Para no aburrirlas adoradas, Gabriel se hizo humo nuevamente y Julia se quedó con el corazón destrozado, pasaron muchos muchos meses hasta que…todo se solucionó milagrosamente y ambos quedaron libres de todas las denuncias.

Con tal de salvar a su amada, Gabriel se había sometido al periplo de hacerse echar de la «uni» para que ella pudiera graduarse para ir a Harvard, un hombre muy sacrificado Gabriel, ¡qué divino! ¡Ricurita! Pero eso no es todo, mis queridas, cuando Gabriel abandonó a Julia, se fue a un ¡monasterio! y se volvió célibe. Todo muy «naif«, ay Sylvain… De la promiscuidad al celibato, en fin…

Por supuesto cuando se arreglaron de nuevo … Gabriel le pidió casamiento a Julia.

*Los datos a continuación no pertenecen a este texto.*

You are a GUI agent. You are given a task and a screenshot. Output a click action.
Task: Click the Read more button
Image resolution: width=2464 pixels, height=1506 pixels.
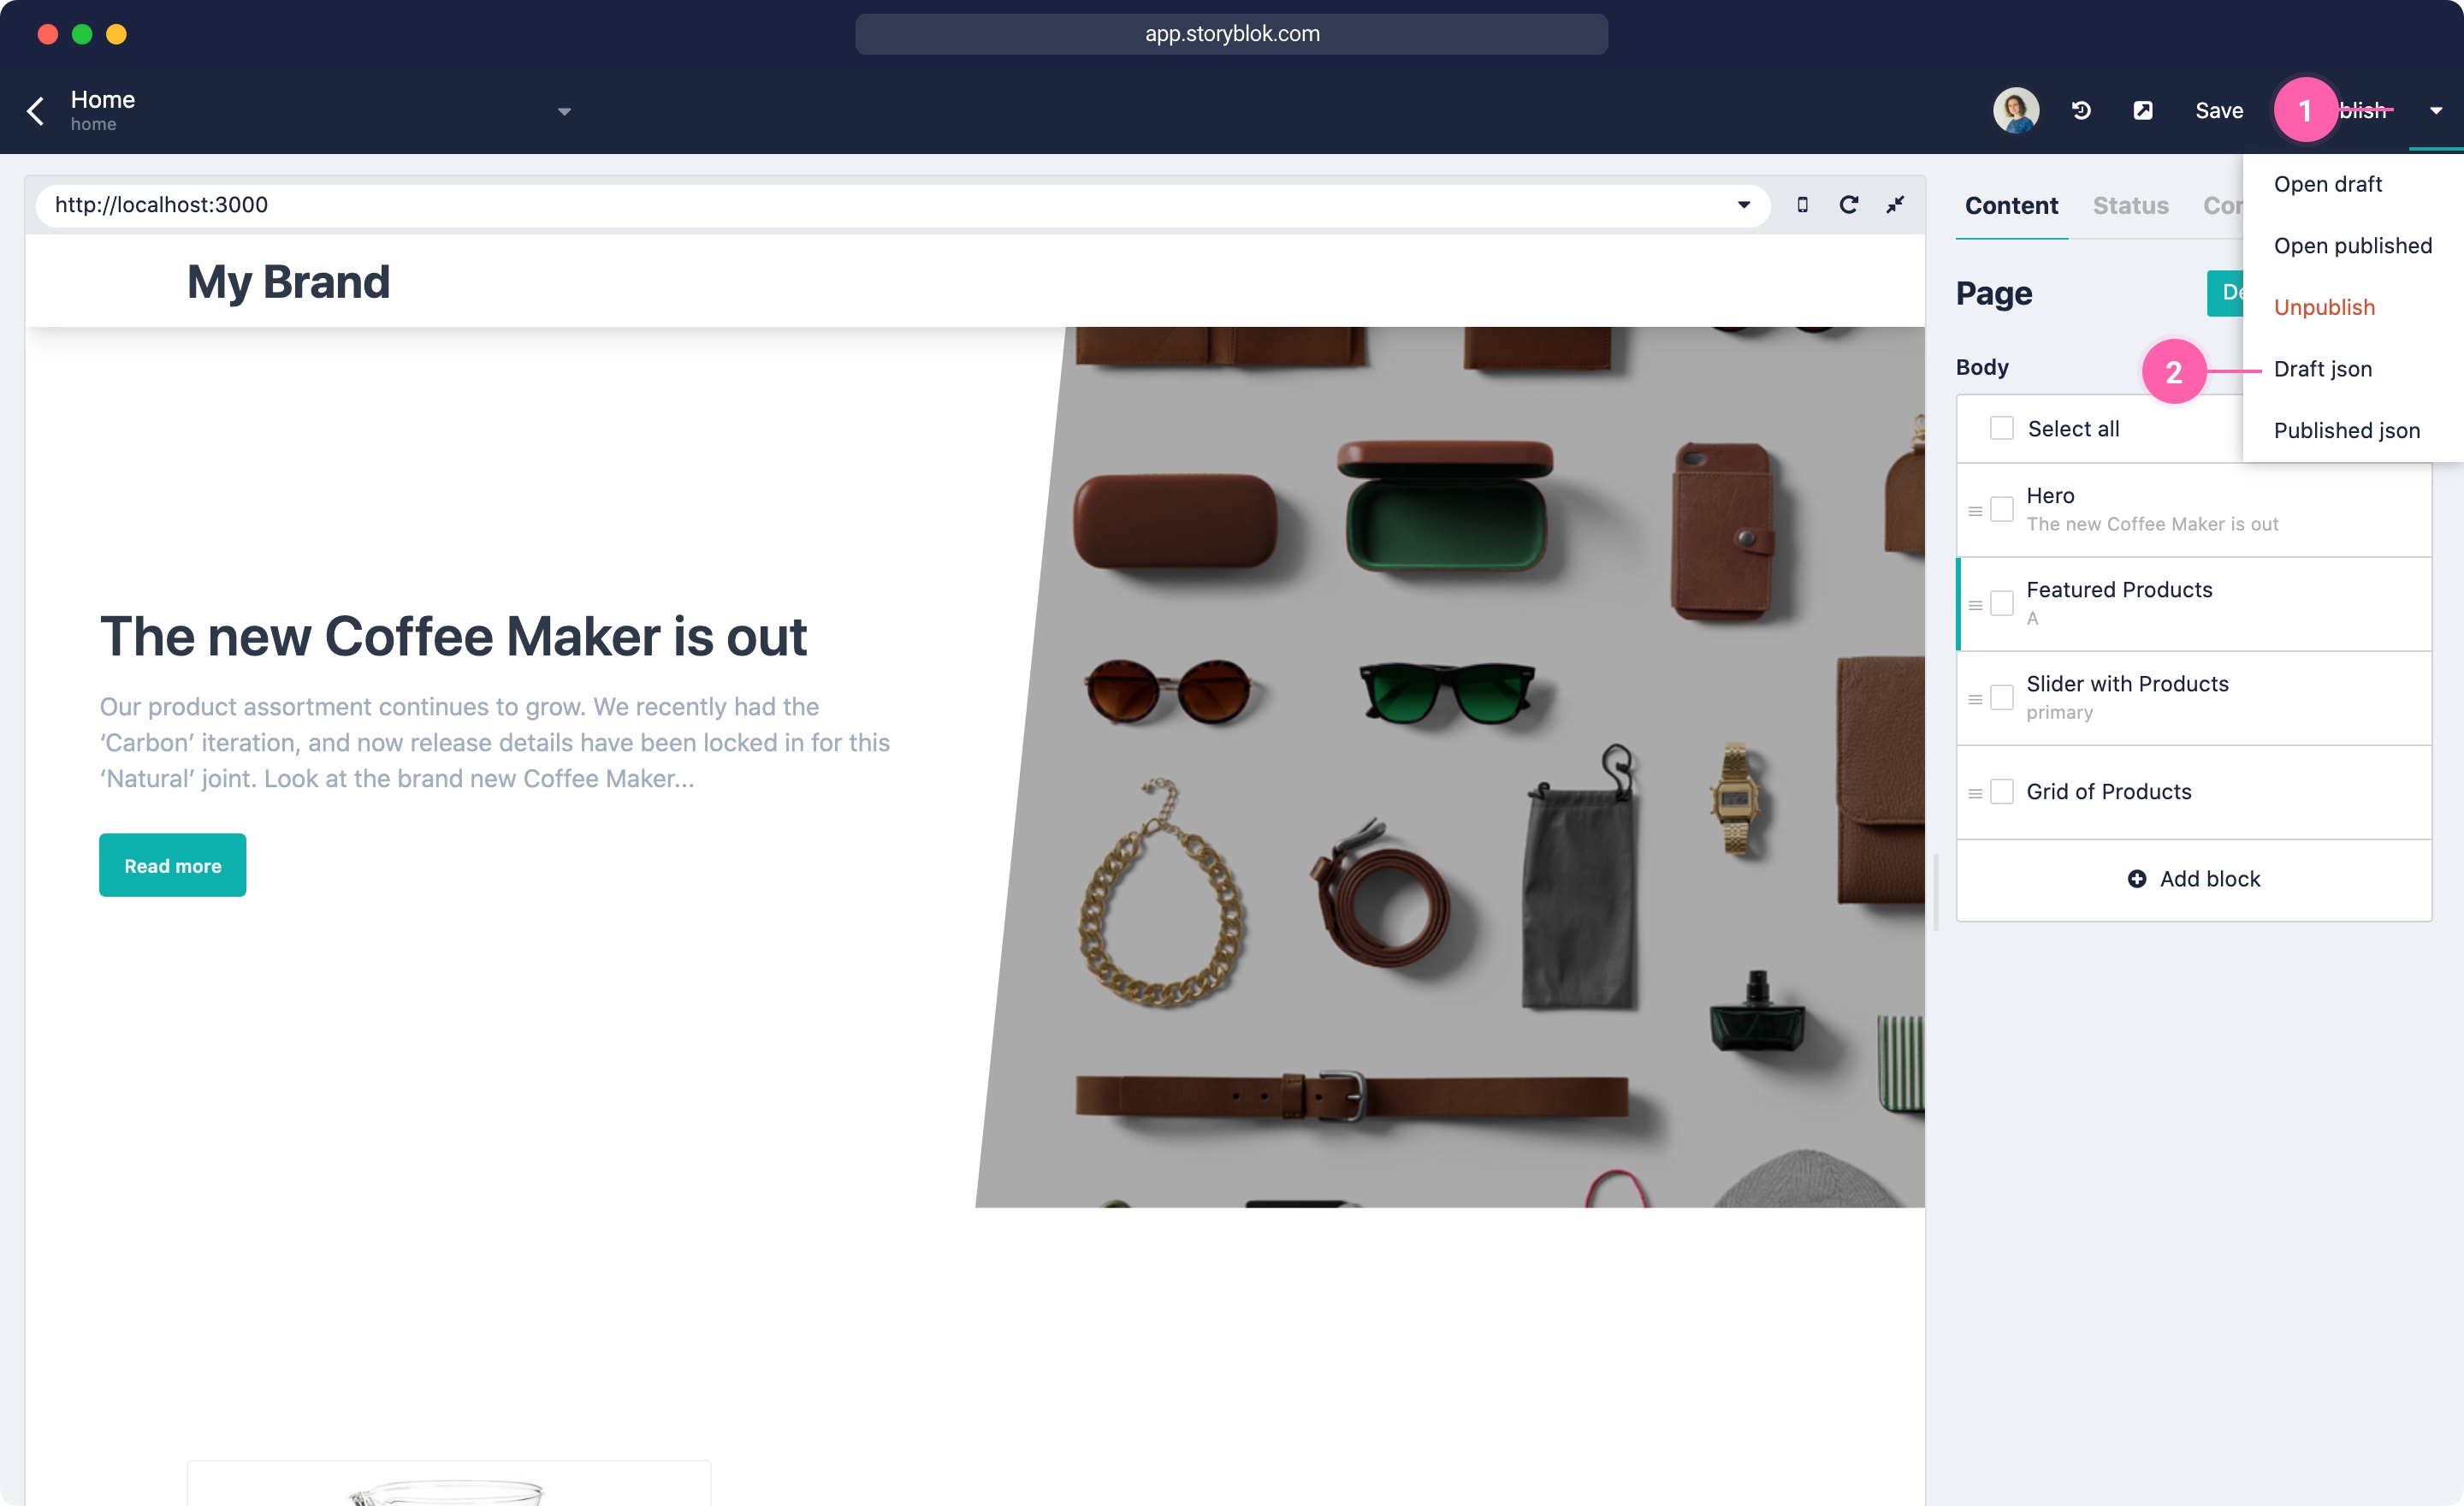172,865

¿Cómo adivinaron algo tan misterioso?

Pero Julia, ay Julia,  se hizo la difícil y le dijo que no sabía si quería casarse con él. ¿Es  o se hace? Un tipo que fue casi un monje por vos, que dejó atrás un pasado de ¡lujuria! ¿qué es lo que tenés que pensar, Julia? Pero al final dijo que sí, ¿qué creían?

En definitiva, más de lo mismo adoradas. Tampoco existen los «Gabrieles«, ya deberían de saberlo, sólo existe Gre-go-rio. ¡Grande GREGORIO!